▸ **ASSIGNMENT**
Keyword search on "chart": report each line of the records that contains it.

Records excerpted from a collection:
Segment Open

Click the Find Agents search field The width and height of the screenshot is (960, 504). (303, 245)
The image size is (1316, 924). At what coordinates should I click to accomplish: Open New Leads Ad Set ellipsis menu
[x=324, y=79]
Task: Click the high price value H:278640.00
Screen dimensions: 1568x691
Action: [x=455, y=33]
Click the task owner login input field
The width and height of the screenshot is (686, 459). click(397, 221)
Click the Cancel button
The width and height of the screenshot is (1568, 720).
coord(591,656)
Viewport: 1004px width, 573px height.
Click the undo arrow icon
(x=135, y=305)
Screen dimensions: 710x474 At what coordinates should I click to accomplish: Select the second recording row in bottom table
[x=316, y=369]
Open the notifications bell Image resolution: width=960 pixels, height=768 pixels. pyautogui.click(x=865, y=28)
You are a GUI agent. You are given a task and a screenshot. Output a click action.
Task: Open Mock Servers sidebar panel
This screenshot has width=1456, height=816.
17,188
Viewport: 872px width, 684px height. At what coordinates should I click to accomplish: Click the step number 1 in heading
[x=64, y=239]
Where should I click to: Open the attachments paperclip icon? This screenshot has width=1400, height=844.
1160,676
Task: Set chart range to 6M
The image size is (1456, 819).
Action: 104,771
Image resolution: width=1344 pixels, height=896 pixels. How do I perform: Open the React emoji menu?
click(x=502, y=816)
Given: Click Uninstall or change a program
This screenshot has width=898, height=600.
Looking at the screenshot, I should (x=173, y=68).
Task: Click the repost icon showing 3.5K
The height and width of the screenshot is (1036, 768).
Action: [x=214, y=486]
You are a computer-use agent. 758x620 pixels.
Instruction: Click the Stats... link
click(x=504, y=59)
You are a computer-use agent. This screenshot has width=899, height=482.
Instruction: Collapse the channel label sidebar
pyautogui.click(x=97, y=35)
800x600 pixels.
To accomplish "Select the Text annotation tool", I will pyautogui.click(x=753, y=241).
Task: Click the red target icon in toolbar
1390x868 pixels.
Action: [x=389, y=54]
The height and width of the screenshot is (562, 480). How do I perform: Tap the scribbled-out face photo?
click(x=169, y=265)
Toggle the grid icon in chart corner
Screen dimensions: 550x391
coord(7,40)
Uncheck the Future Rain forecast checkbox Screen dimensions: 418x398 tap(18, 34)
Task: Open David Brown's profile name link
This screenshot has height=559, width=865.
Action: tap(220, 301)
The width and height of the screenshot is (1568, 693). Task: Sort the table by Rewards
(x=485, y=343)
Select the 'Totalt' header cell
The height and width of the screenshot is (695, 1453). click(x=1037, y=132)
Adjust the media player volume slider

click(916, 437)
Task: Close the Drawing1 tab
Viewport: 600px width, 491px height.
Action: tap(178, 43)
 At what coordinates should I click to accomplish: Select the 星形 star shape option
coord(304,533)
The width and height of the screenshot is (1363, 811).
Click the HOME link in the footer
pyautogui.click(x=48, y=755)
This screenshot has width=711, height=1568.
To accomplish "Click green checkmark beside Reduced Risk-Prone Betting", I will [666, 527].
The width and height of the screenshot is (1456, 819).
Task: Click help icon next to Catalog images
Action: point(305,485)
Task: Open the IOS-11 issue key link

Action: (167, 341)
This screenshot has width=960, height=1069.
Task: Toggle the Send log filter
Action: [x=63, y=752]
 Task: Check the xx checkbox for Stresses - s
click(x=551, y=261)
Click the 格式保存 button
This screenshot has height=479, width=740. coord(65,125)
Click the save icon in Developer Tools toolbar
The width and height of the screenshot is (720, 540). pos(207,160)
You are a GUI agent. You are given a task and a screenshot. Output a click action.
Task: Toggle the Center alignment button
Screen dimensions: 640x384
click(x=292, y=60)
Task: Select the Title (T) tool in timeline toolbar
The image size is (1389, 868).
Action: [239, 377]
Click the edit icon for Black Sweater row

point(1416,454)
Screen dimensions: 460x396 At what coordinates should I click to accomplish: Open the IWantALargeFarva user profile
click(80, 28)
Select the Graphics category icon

Segment Closed

▸ **REPLY**
Task: Set chart range to 6M
Toggle the grid icon in chart corner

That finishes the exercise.